Tunjangan Guru Naik, Mampukah Jamin Kesejahteraan Guru?
Oleh Hany Handayani Primantara, S.P
Menjadi seorang muslim yang berprofesi sebagai guru saat ini tidaklah mudah. Beban kerja dan moral yang tinggi membuat para guru justru tak mendapatkan hak gaji yang senilai dengan pengorbanannya. Hal ini membuat banyak kalangan yang berprofesi guru putar otak untuk memenuhi kebutuhannya dengan banting setir mendapatkan tambahan penghasilan. Belum lagi penghormatan terhadap guru yang memiliki jasa besar bagi generasi cenderung minim bahkan kurang adab. Mengingat hal tersebut Prabowo pun akhirnya mengumumkan terkait kenaikan gaji guru yang menjadi janji kampanye kemarin.
Pengumuman kenaikan gaji guru beliau sampaikan saat puncak peringatan Hari Guru Nasional pada Kamis, 28 November 2024. Prabowo menyebut, bagi guru berstatus ASN akan mengalami kenaikan sebesar satu kali gaji pokok. Sementara tunjangan profesi guru non-ASN akan naik menjadi Rp2 juta. (Tempo.com, 30/11/24)

Deskripsi Soal
Menurut teks tentang kenaikan tunjangan guru:
(a) Apa yang dilakukan banyak guru untuk memenuhi kebutuhannya?
(b) Pada hari dan tanggal berapa Prabowo menyampaikan pengumuman kenaikan gaji guru?
(c) Menjadi berapa tunjangan profesi guru non-ASN akan naik?
Gunakan hanya teks di atas sebagai sumber.

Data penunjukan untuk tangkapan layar

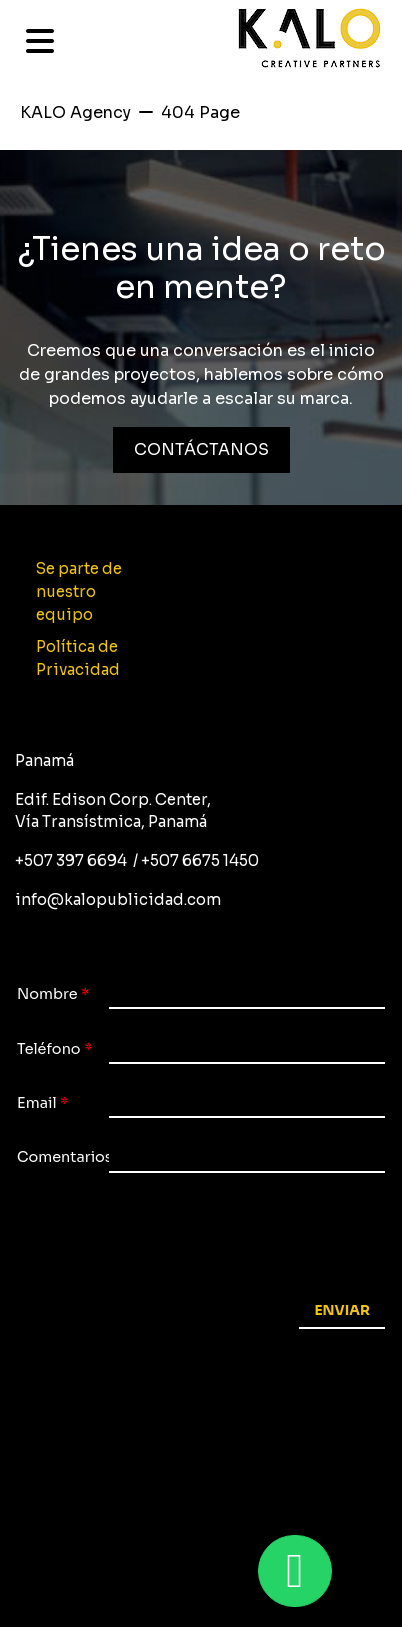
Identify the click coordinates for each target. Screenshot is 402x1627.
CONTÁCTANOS (201, 449)
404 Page (200, 112)
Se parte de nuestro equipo (79, 591)
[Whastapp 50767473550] (295, 1571)
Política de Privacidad (78, 658)
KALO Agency (75, 112)
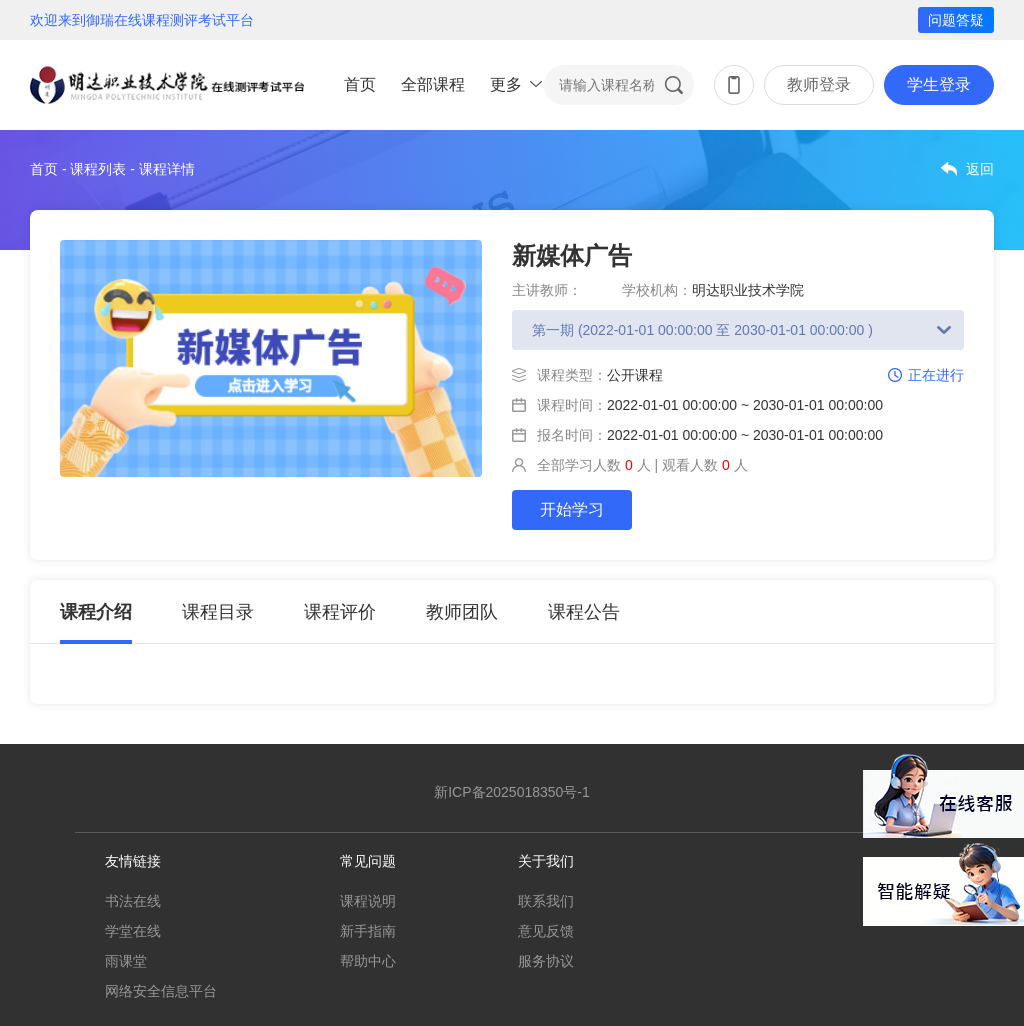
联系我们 (546, 901)
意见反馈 (546, 931)
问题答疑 (956, 20)
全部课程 (433, 84)
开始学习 (572, 509)
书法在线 (133, 901)
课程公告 (584, 612)
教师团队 (462, 612)
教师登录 (819, 84)
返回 (980, 169)
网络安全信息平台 (161, 991)
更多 (506, 84)
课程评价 (340, 612)
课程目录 (218, 612)
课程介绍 (96, 612)
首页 (360, 84)
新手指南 (368, 931)
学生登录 (939, 84)
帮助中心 (368, 961)
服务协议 (546, 961)
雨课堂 (126, 961)
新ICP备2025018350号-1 (512, 792)
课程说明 (368, 901)
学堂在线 (133, 931)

Jawaban Akhir
(a) Mereka banting setir untuk mendapatkan tambahan penghasilan.
(b) Kamis, 28 November 2024, saat puncak peringatan Hari Guru Nasional.
(c) Menjadi Rp2 juta.